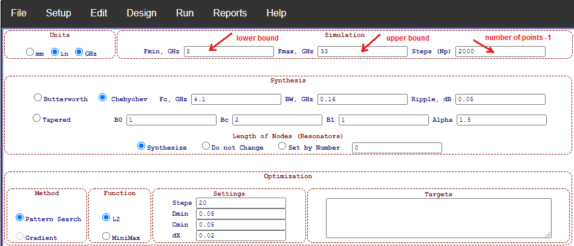Choose MiniMax optimization function

tap(106, 237)
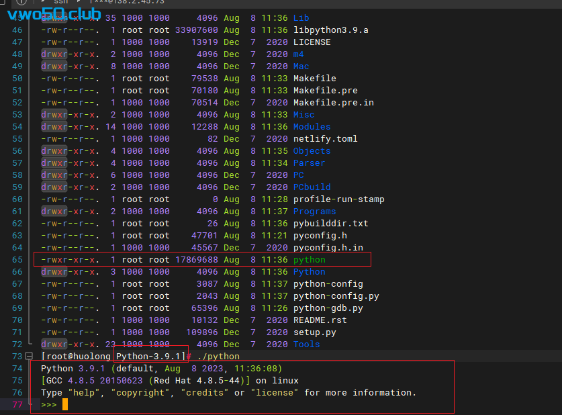
Task: Click the info icon in the top bar
Action: (21, 2)
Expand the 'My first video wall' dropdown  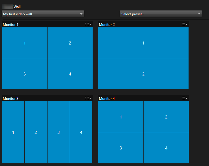43,14
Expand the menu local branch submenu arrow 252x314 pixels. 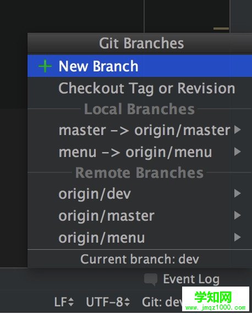237,152
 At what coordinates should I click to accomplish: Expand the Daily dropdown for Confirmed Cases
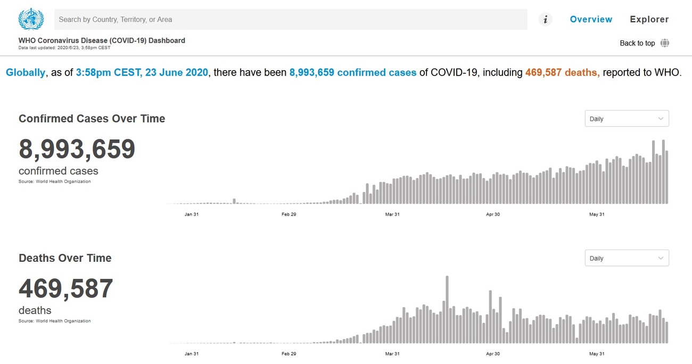pyautogui.click(x=627, y=119)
○ ○ ○ ○
PROBLEM DESCRIPTION
Nothing but an exact copy is needed, covering the lines from the line with "At what coordinates" through the last line of the entries, pictures excluded.

TASK OUTPUT
 At what coordinates should I click to accomplish: Expand the Daily dropdown for Confirmed Cases
pyautogui.click(x=627, y=119)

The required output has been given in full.